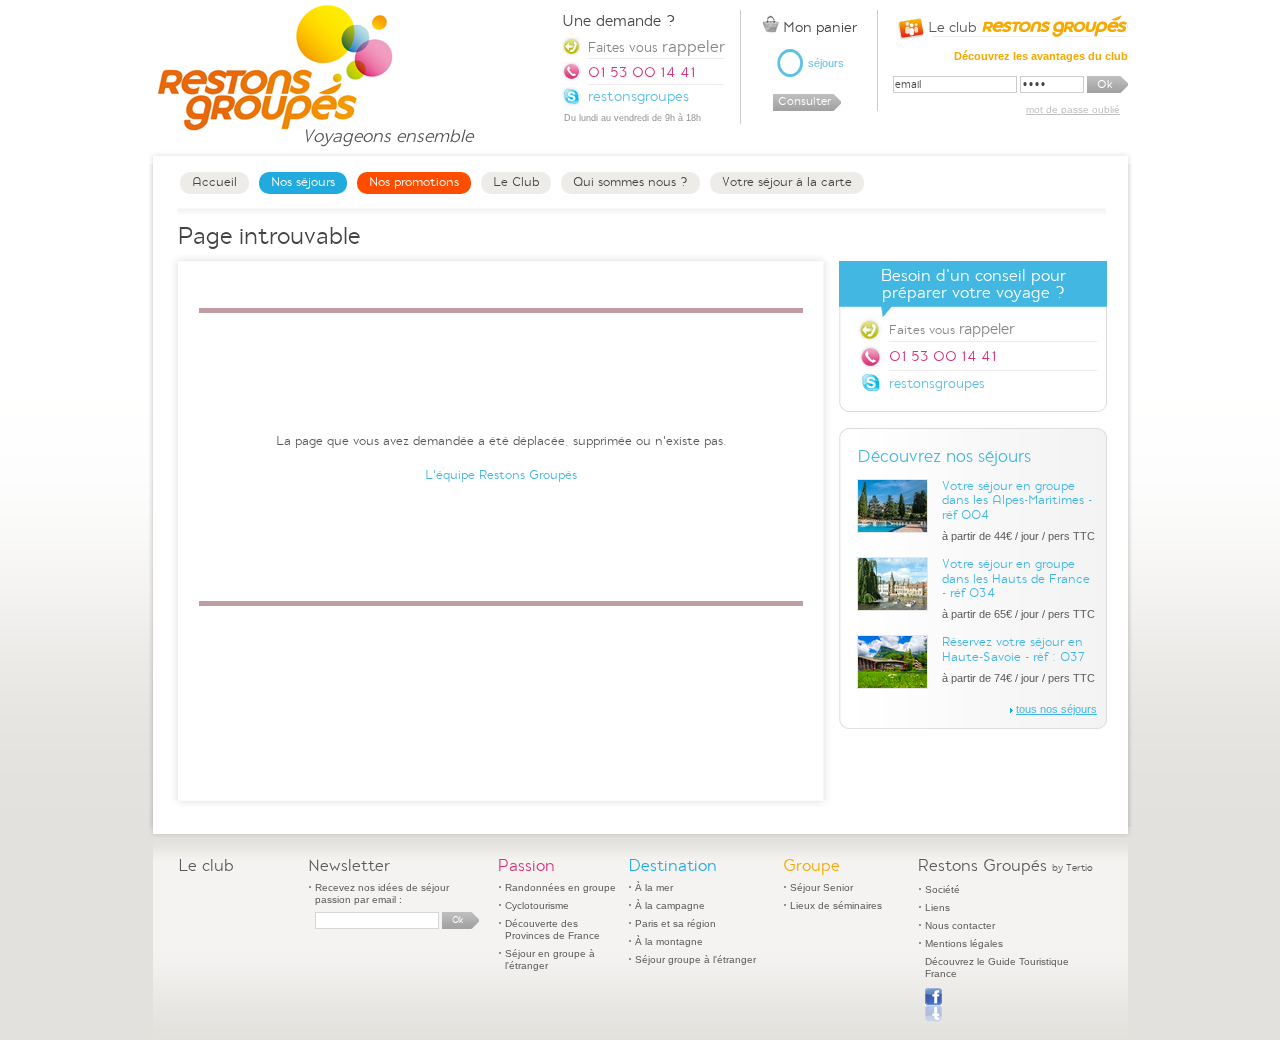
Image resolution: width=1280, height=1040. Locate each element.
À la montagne (669, 941)
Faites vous (951, 329)
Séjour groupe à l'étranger (695, 959)
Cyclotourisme (537, 905)
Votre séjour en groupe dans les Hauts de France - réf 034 (1016, 578)
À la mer (654, 887)
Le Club (516, 182)
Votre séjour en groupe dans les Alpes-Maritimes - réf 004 (1017, 500)
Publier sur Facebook (933, 1005)
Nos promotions (414, 182)
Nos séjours (303, 182)
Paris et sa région (675, 923)
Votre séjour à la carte (787, 182)
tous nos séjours (1056, 709)
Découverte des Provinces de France (552, 929)
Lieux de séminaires (836, 905)
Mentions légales (964, 943)
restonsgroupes (937, 383)
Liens (937, 907)
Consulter (804, 101)
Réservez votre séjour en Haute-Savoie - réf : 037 (1013, 649)
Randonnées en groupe (560, 887)
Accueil (214, 182)
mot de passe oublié (1073, 109)
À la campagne (670, 905)
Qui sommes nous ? (630, 182)
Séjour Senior (821, 887)
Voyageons (387, 127)
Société (942, 889)
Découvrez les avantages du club (1041, 56)
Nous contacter (960, 925)
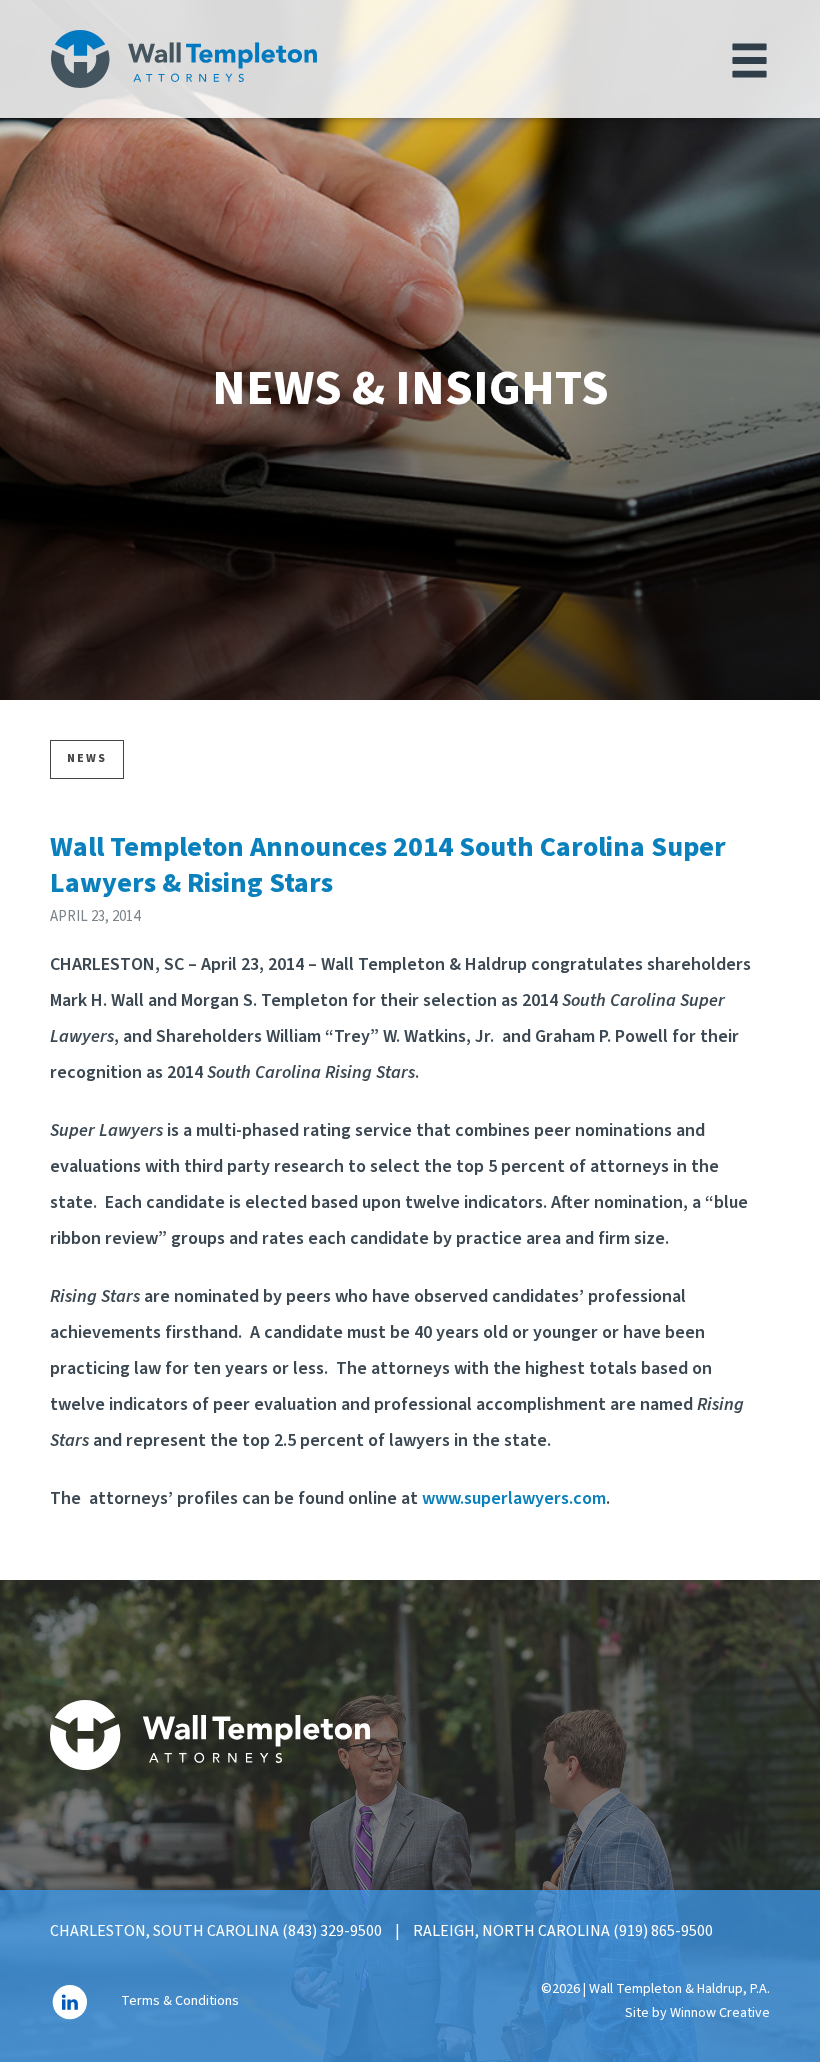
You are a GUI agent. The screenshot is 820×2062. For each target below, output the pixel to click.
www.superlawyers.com (514, 1498)
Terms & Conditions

▶ [WHAT IS NEEDED]:
Reproduce all of the records above exactly, but exclude the pictures.

▶ [RESPONSE TO THIS EXERCISE]:
Image resolution: width=1280, height=1040. Locate each element.
À la montagne (669, 941)
Faites vous (951, 329)
Séjour groupe à l'étranger (695, 959)
Cyclotourisme (537, 905)
Votre séjour en groupe dans les Hauts de France - réf 034 (1016, 578)
À la mer (654, 887)
Le Club (516, 182)
Votre séjour en groupe dans les Alpes-Maritimes - réf 004 (1017, 500)
Publier sur Facebook (933, 1005)
Nos promotions (414, 182)
Nos séjours (303, 182)
Paris et sa région (675, 923)
Votre séjour à la carte (787, 182)
tous nos séjours (1056, 709)
Découverte des Provinces de France (552, 929)
Lieux de séminaires (836, 905)
Mentions légales (964, 943)
restonsgroupes (937, 383)
Liens (937, 907)
Consulter (804, 101)
Réservez votre séjour en Haute-Savoie - réf : 037 (1013, 649)
Randonnées en groupe (560, 887)
Accueil (214, 182)
mot de passe oublié (1073, 109)
À la campagne (670, 905)
Qui sommes nous ? (630, 182)
Séjour Senior (821, 887)
Voyageons (387, 127)
Société (942, 889)
Découvrez les avantages du club (1041, 56)
Nous contacter (960, 925)
You are a GUI agent. The screenshot is 820×2062. For each target below, output the pixel to click.
www.superlawyers.com (514, 1498)
Terms & Conditions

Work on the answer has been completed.